'''

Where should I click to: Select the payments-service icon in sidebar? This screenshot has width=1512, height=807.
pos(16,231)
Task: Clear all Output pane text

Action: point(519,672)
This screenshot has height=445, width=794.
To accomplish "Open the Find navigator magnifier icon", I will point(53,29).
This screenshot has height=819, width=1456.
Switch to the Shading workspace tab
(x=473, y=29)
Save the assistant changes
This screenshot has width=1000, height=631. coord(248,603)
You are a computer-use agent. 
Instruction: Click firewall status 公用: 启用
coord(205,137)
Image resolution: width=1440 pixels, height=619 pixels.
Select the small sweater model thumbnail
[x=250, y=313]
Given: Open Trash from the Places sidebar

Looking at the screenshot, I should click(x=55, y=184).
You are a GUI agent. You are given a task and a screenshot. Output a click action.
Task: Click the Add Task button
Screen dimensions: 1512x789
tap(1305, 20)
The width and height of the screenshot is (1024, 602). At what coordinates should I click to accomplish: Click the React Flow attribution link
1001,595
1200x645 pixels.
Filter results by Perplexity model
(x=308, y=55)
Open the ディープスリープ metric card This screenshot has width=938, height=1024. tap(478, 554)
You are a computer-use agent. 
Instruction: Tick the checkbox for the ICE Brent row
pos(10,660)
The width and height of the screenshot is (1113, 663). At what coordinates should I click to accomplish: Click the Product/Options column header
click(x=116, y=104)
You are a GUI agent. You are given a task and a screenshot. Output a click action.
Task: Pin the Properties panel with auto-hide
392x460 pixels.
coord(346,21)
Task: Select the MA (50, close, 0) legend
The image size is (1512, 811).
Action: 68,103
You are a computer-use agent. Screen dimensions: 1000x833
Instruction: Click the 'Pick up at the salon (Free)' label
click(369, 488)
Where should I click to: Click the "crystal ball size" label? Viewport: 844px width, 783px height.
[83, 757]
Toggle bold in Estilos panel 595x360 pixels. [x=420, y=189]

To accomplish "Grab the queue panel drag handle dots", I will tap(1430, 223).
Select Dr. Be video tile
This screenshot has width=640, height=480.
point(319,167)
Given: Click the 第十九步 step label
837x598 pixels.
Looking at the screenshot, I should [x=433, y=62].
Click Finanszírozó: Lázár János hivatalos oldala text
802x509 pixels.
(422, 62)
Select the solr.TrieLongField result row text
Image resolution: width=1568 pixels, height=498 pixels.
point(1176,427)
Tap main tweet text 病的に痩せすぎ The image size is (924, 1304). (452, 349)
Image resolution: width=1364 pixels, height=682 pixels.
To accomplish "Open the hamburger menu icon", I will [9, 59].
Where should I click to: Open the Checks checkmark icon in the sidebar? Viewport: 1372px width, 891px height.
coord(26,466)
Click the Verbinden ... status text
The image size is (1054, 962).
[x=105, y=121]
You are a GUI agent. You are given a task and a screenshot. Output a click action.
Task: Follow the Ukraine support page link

'''

- _Goal_
Put every line of the listing above into a JSON list of strings, one string per line, leaving out blank lines.

- _Solution below_
[
  "Where should I click to: Select the payments-service icon in sidebar? This screenshot has width=1512, height=807.",
  "pos(16,231)",
  "Task: Clear all Output pane text",
  "Action: point(519,672)",
  "This screenshot has height=445, width=794.",
  "To accomplish \"Open the Find navigator magnifier icon\", I will point(53,29).",
  "This screenshot has height=819, width=1456.",
  "Switch to the Shading workspace tab",
  "(x=473, y=29)",
  "Save the assistant changes",
  "This screenshot has width=1000, height=631. coord(248,603)",
  "You are a computer-use agent. ",
  "Instruction: Click firewall status 公用: 启用",
  "coord(205,137)",
  "Image resolution: width=1440 pixels, height=619 pixels.",
  "Select the small sweater model thumbnail",
  "[x=250, y=313]",
  "Given: Open Trash from the Places sidebar",
  "Looking at the screenshot, I should click(x=55, y=184).",
  "You are a GUI agent. You are given a task and a screenshot. Output a click action.",
  "Task: Click the Add Task button",
  "Screen dimensions: 1512x789",
  "tap(1305, 20)",
  "The width and height of the screenshot is (1024, 602). At what coordinates should I click to accomplish: Click the React Flow attribution link",
  "1001,595",
  "1200x645 pixels.",
  "Filter results by Perplexity model",
  "(x=308, y=55)",
  "Open the ディープスリープ metric card This screenshot has width=938, height=1024. tap(478, 554)",
  "You are a computer-use agent. ",
  "Instruction: Tick the checkbox for the ICE Brent row",
  "pos(10,660)",
  "The width and height of the screenshot is (1113, 663). At what coordinates should I click to accomplish: Click the Product/Options column header",
  "click(x=116, y=104)",
  "You are a GUI agent. You are given a task and a screenshot. Output a click action.",
  "Task: Pin the Properties panel with auto-hide",
  "392x460 pixels.",
  "coord(346,21)",
  "Task: Select the MA (50, close, 0) legend",
  "The image size is (1512, 811).",
  "Action: 68,103",
  "You are a computer-use agent. Screen dimensions: 1000x833",
  "Instruction: Click the 'Pick up at the salon (Free)' label",
  "click(369, 488)",
  "Where should I click to: Click the \"crystal ball size\" label? Viewport: 844px width, 783px height.",
  "[83, 757]",
  "Toggle bold in Estilos panel 595x360 pixels. [x=420, y=189]",
  "To accomplish \"Grab the queue panel drag handle dots\", I will tap(1430, 223).",
  "Select Dr. Be video tile",
  "This screenshot has width=640, height=480.",
  "point(319,167)",
  "Given: Click the 第十九步 step label",
  "837x598 pixels.",
  "Looking at the screenshot, I should [x=433, y=62].",
  "Click Finanszírozó: Lázár János hivatalos oldala text",
  "802x509 pixels.",
  "(422, 62)",
  "Select the solr.TrieLongField result row text",
  "Image resolution: width=1568 pixels, height=498 pixels.",
  "point(1176,427)",
  "Tap main tweet text 病的に痩せすぎ The image size is (924, 1304). (452, 349)",
  "Image resolution: width=1364 pixels, height=682 pixels.",
  "To accomplish \"Open the hamburger menu icon\", I will [9, 59].",
  "Where should I click to: Open the Checks checkmark icon in the sidebar? Viewport: 1372px width, 891px height.",
  "coord(26,466)",
  "Click the Verbinden ... status text",
  "The image size is (1054, 962).",
  "[x=105, y=121]",
  "You are a GUI agent. You are given a task and a screenshot. Output a click action.",
  "Task: Follow the Ukraine support page link"
]